-------- Records for this task --------

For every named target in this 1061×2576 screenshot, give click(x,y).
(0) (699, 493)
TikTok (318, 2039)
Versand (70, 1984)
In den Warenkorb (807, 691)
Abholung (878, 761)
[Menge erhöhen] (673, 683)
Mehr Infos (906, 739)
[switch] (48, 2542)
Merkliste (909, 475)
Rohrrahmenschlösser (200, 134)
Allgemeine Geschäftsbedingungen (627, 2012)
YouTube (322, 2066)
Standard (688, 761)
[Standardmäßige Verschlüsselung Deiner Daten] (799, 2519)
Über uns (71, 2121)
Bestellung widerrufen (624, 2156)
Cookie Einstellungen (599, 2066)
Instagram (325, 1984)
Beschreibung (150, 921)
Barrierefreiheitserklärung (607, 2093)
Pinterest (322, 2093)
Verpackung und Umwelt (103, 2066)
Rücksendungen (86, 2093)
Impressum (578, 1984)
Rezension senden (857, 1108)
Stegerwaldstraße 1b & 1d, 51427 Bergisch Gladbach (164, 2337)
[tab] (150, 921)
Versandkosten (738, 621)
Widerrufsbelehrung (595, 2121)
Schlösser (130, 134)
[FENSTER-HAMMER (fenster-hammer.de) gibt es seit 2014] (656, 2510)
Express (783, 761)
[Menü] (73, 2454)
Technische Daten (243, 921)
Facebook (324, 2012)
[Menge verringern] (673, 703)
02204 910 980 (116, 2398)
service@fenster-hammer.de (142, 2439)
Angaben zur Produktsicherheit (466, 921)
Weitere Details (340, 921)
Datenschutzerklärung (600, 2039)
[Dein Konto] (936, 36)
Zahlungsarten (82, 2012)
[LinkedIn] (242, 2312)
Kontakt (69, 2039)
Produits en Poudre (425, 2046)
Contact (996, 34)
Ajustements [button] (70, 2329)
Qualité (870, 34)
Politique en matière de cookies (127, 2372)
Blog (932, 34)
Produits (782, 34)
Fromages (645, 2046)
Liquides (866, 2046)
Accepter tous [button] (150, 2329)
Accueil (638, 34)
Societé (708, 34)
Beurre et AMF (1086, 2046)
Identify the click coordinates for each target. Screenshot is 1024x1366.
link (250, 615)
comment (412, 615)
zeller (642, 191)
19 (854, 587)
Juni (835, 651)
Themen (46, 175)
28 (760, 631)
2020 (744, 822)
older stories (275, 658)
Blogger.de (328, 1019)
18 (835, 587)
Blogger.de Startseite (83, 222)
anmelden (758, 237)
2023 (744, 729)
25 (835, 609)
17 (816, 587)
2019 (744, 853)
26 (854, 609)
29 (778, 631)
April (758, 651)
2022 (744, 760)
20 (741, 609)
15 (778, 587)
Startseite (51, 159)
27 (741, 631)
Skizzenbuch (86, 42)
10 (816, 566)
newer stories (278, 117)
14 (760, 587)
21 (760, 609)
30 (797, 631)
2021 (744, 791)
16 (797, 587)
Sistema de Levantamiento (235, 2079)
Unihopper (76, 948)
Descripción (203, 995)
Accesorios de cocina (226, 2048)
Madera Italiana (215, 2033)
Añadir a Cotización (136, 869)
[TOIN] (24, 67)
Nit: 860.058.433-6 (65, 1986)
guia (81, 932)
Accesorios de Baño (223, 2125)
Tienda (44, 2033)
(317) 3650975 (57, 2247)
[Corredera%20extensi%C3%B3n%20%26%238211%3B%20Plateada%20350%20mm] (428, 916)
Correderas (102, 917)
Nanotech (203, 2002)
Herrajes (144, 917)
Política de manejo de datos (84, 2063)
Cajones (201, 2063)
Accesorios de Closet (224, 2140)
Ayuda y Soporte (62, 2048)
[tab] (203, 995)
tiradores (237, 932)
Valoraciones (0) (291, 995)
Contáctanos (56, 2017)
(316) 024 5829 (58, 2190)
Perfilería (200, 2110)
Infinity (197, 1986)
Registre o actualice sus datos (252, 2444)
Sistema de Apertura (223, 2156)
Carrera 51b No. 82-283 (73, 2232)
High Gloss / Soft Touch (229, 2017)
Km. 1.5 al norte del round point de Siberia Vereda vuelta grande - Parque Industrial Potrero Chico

--------

Action item:
Each entry above must be repeated word for word.

Task solution:
For every named target in this 1061×2576 screenshot, give click(x,y).
(0) (699, 493)
TikTok (318, 2039)
Versand (70, 1984)
In den Warenkorb (807, 691)
Abholung (878, 761)
[Menge erhöhen] (673, 683)
Mehr Infos (906, 739)
[switch] (48, 2542)
Merkliste (909, 475)
Rohrrahmenschlösser (200, 134)
Allgemeine Geschäftsbedingungen (627, 2012)
YouTube (322, 2066)
Standard (688, 761)
[Standardmäßige Verschlüsselung Deiner Daten] (799, 2519)
Über uns (71, 2121)
Bestellung widerrufen (624, 2156)
Cookie Einstellungen (599, 2066)
Instagram (325, 1984)
Beschreibung (150, 921)
Barrierefreiheitserklärung (607, 2093)
Pinterest (322, 2093)
Verpackung und Umwelt (103, 2066)
Rücksendungen (86, 2093)
Impressum (578, 1984)
Rezension senden (857, 1108)
Stegerwaldstraße 1b & 1d, 51427 Bergisch Gladbach (164, 2337)
[tab] (150, 921)
Versandkosten (738, 621)
Widerrufsbelehrung (595, 2121)
Schlösser (130, 134)
[FENSTER-HAMMER (fenster-hammer.de) gibt es seit 2014] (656, 2510)
Express (783, 761)
[Menü] (73, 2454)
Technische Daten (243, 921)
Facebook (324, 2012)
[Menge verringern] (673, 703)
02204 910 980 (116, 2398)
service@fenster-hammer.de (142, 2439)
Angaben zur Produktsicherheit (466, 921)
Weitere Details (340, 921)
Datenschutzerklärung (600, 2039)
[Dein Konto] (936, 36)
Zahlungsarten (82, 2012)
[LinkedIn] (242, 2312)
Kontakt (69, 2039)
Produits en Poudre (425, 2046)
Contact (996, 34)
Ajustements [button] (70, 2329)
Qualité (870, 34)
Politique en matière de cookies (127, 2372)
Blog (932, 34)
Produits (782, 34)
Fromages (645, 2046)
Liquides (866, 2046)
Accepter tous [button] (150, 2329)
Accueil (638, 34)
Societé (708, 34)
Beurre et AMF (1086, 2046)
Identify the click coordinates for each target. Screenshot is 1024x1366.
link (250, 615)
comment (412, 615)
zeller (642, 191)
19 (854, 587)
Juni (835, 651)
Themen (46, 175)
28 (760, 631)
2020 (744, 822)
older stories (275, 658)
Blogger.de (328, 1019)
18 (835, 587)
Blogger.de Startseite (83, 222)
anmelden (758, 237)
2023 (744, 729)
25 (835, 609)
17 (816, 587)
2019 (744, 853)
26 (854, 609)
29 (778, 631)
April (758, 651)
2022 (744, 760)
20 (741, 609)
15 (778, 587)
Startseite (51, 159)
27 (741, 631)
Skizzenbuch (86, 42)
10 (816, 566)
newer stories (278, 117)
14 (760, 587)
21 (760, 609)
30 (797, 631)
2021 (744, 791)
16 (797, 587)
Sistema de Levantamiento (235, 2079)
Unihopper (76, 948)
Descripción (203, 995)
Accesorios de cocina (226, 2048)
Madera Italiana (215, 2033)
Añadir a Cotización (136, 869)
[TOIN] (24, 67)
Nit: 860.058.433-6 (65, 1986)
guia (81, 932)
Accesorios de Baño (223, 2125)
Tienda (44, 2033)
(317) 3650975 (57, 2247)
[Corredera%20extensi%C3%B3n%20%26%238211%3B%20Plateada%20350%20mm] (428, 916)
Correderas (102, 917)
Nanotech (203, 2002)
Herrajes (144, 917)
Política de manejo de datos (84, 2063)
Cajones (201, 2063)
Accesorios de Closet (224, 2140)
Ayuda y Soporte (62, 2048)
[tab] (203, 995)
tiradores (237, 932)
Valoraciones (0) (291, 995)
Contáctanos (56, 2017)
(316) 024 5829 (58, 2190)
Perfilería (200, 2110)
Infinity (197, 1986)
Registre o actualice sus datos (252, 2444)
Sistema de Apertura (223, 2156)
Carrera 51b No. 82-283 (73, 2232)
High Gloss / Soft Touch (229, 2017)
Km. 1.5 al norte del round point de Siberia Vereda vuelta grande - Parque Industrial Potrero Chico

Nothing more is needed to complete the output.